**** Data listing

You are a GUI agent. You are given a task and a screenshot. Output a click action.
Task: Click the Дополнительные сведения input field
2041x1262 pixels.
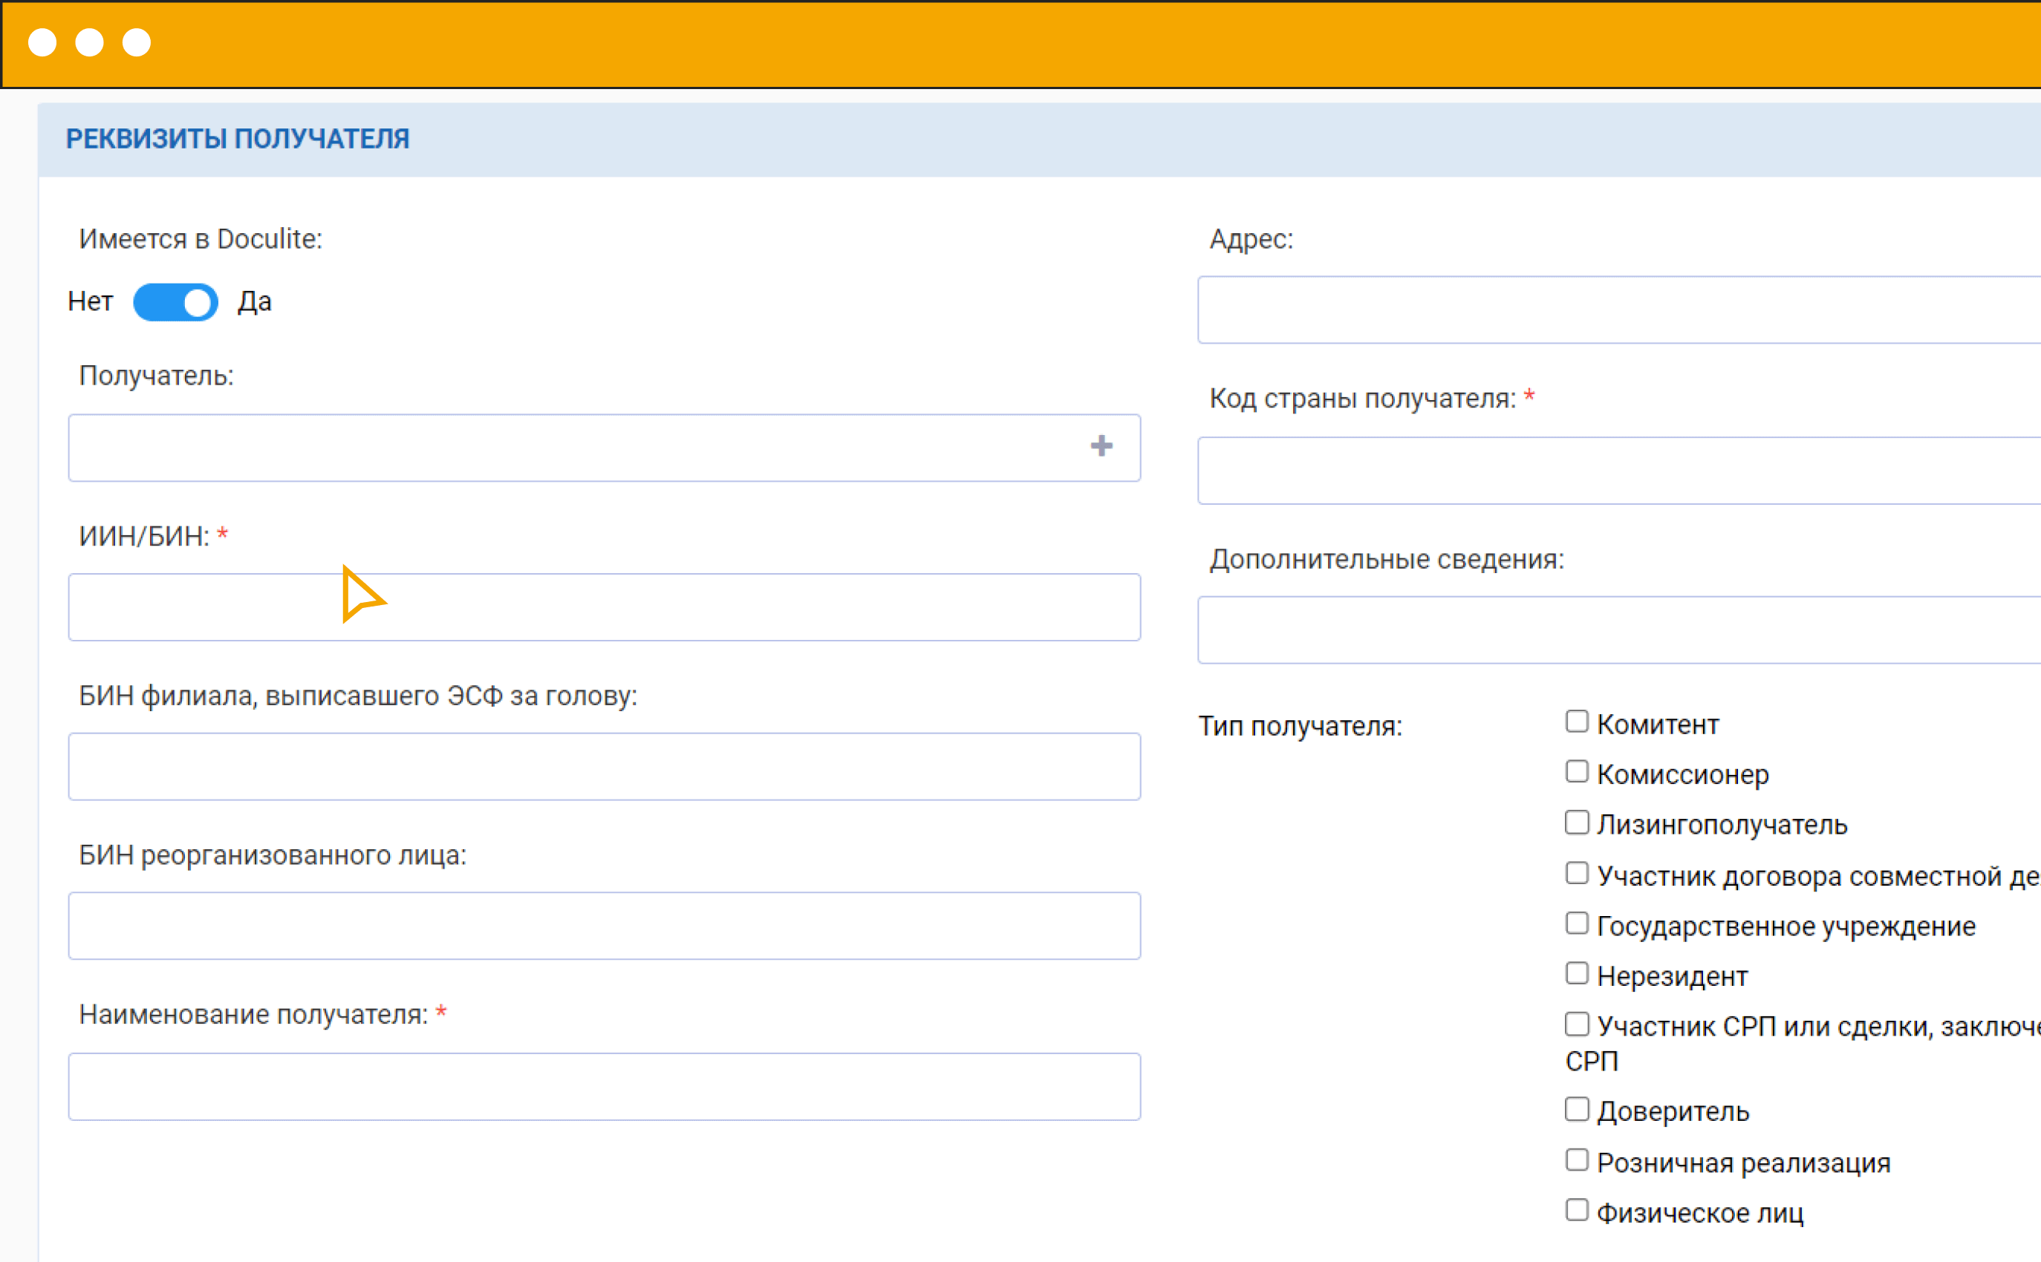coord(1618,630)
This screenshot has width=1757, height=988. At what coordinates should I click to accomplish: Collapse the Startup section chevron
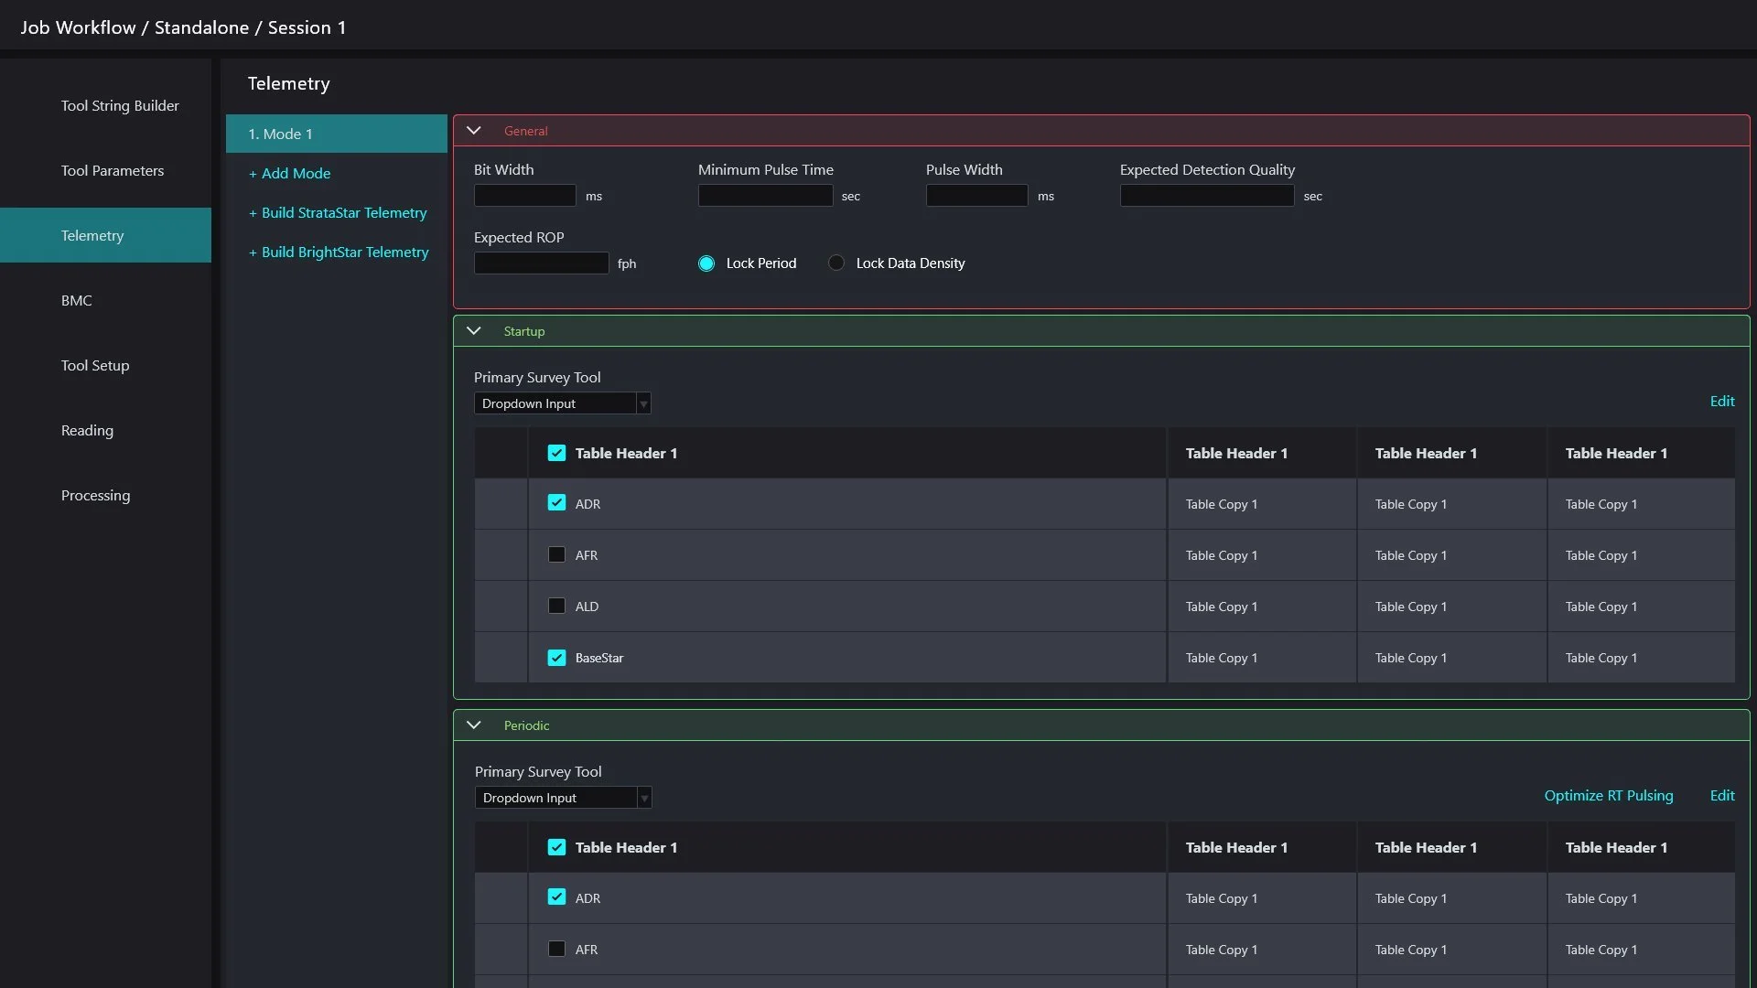(x=474, y=331)
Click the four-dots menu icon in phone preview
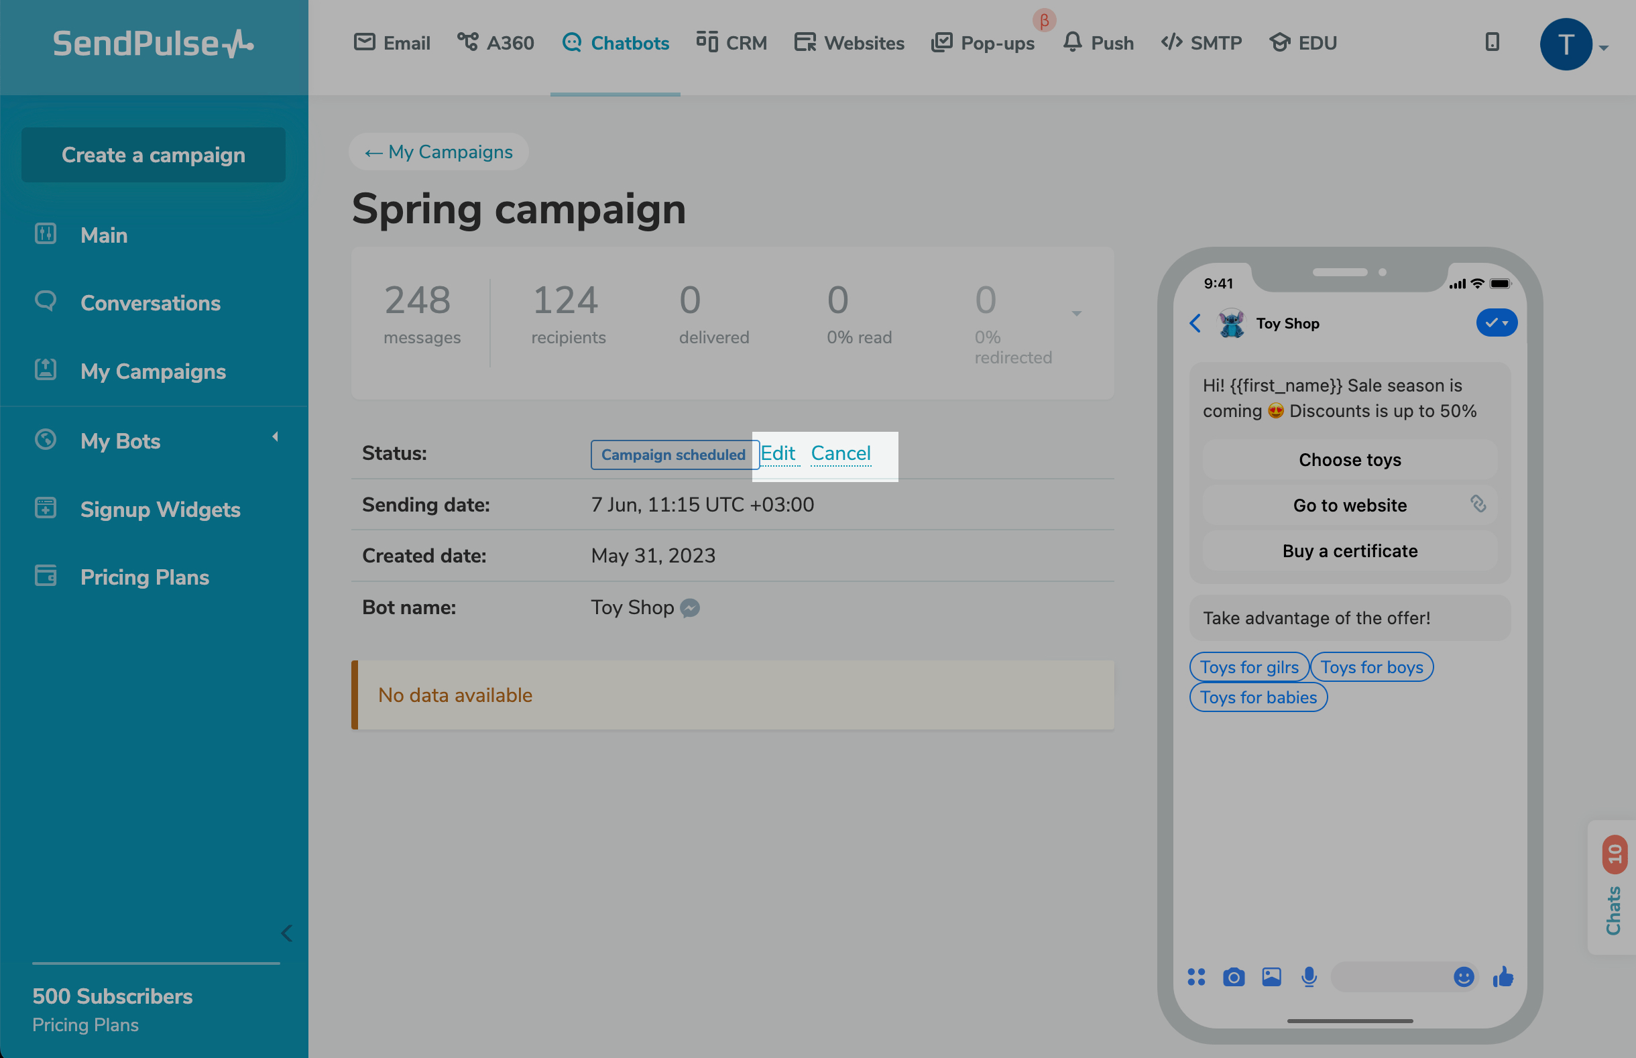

********

_Requirement_. Exactly the lines from the one holding "2041x1262 pixels." through the last line of the entries, both included, are to be duplicated; leave the pictures out.

_Final answer_.
2041x1262 pixels.
coord(1618,630)
This screenshot has width=1757, height=988. At what coordinates should I click to accomplish: Collapse the Startup section chevron
(x=474, y=331)
Click the four-dots menu icon in phone preview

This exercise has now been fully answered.